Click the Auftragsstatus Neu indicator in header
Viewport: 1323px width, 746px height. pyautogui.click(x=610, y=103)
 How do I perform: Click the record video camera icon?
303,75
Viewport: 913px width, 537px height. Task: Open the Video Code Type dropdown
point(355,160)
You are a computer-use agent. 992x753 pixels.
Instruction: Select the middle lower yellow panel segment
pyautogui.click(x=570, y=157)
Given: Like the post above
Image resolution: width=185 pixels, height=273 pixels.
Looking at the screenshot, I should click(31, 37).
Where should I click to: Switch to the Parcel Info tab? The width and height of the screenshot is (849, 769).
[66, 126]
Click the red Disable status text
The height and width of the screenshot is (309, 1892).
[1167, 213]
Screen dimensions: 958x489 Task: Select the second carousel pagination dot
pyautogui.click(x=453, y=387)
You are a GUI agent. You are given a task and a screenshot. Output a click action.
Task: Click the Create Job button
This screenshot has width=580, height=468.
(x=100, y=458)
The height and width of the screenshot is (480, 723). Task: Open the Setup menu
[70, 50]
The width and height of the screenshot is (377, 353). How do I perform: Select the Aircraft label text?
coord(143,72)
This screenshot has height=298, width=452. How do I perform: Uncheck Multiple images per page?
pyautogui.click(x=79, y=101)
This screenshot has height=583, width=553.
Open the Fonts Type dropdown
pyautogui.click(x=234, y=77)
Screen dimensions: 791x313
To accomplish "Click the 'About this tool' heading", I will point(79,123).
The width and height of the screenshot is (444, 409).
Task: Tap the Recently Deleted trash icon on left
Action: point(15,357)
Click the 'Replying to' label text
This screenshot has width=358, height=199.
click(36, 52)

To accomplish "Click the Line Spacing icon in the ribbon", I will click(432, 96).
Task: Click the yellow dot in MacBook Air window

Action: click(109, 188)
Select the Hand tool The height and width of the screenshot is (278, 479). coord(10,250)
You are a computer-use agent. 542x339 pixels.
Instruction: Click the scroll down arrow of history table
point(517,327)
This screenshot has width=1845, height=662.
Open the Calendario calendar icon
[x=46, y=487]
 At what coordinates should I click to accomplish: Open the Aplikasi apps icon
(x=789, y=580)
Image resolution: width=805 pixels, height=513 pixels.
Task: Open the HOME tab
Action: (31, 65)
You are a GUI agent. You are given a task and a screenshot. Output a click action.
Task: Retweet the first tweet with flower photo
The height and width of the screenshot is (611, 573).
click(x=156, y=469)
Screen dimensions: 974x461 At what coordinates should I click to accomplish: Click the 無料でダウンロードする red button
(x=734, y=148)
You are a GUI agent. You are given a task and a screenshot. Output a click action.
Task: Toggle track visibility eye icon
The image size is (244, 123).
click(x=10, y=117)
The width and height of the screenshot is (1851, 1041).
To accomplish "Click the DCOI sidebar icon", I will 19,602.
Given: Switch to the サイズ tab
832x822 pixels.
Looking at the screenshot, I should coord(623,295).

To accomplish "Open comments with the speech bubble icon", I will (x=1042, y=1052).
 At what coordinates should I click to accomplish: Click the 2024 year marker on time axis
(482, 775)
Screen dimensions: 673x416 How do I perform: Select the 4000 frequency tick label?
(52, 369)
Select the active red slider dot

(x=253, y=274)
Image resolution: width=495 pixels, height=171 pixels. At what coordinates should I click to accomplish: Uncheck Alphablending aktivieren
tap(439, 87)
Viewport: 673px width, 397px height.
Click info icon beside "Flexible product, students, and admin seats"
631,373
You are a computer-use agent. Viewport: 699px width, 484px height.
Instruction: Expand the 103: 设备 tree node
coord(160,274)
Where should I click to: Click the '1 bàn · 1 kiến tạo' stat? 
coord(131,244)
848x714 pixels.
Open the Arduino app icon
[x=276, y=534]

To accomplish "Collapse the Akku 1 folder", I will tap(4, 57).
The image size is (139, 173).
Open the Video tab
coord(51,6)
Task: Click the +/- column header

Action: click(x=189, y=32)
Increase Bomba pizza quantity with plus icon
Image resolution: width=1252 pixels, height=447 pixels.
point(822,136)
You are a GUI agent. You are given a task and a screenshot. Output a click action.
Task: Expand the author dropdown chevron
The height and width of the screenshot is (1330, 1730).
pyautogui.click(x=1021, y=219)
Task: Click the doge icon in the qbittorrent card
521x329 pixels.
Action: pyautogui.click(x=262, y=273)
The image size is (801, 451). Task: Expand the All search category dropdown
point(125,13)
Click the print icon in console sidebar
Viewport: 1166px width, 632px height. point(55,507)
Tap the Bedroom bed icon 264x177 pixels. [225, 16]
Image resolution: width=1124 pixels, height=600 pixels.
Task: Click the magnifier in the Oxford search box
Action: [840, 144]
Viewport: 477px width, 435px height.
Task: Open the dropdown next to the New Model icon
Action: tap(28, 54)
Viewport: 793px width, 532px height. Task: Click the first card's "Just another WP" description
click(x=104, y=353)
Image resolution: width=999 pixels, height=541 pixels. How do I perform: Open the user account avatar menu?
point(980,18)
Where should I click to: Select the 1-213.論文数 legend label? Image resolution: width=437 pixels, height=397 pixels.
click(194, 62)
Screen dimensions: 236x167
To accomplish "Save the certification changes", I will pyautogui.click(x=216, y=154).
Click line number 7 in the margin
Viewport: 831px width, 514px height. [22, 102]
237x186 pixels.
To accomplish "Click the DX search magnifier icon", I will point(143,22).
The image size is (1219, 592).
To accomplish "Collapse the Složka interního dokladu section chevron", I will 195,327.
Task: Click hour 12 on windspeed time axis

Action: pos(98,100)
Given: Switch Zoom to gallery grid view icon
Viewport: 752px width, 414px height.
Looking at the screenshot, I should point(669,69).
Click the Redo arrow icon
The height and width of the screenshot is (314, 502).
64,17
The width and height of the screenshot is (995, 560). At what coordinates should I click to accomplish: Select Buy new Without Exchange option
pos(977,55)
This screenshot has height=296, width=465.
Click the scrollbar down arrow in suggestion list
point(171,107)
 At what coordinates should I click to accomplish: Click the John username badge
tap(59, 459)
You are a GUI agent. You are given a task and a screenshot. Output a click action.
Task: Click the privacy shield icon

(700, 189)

--------------------------------------------------

*PROBLEM REQUIREMENTS*.
Find the lines in the entries above where "computer" occurs, and copy each of them.

*ANSWER FOR THE TASK*.
You are a computer-use agent. 992x753 pixels.
You are a computer-use agent. 542x339 pixels.
You are a computer-use agent. Viewport: 699px width, 484px height.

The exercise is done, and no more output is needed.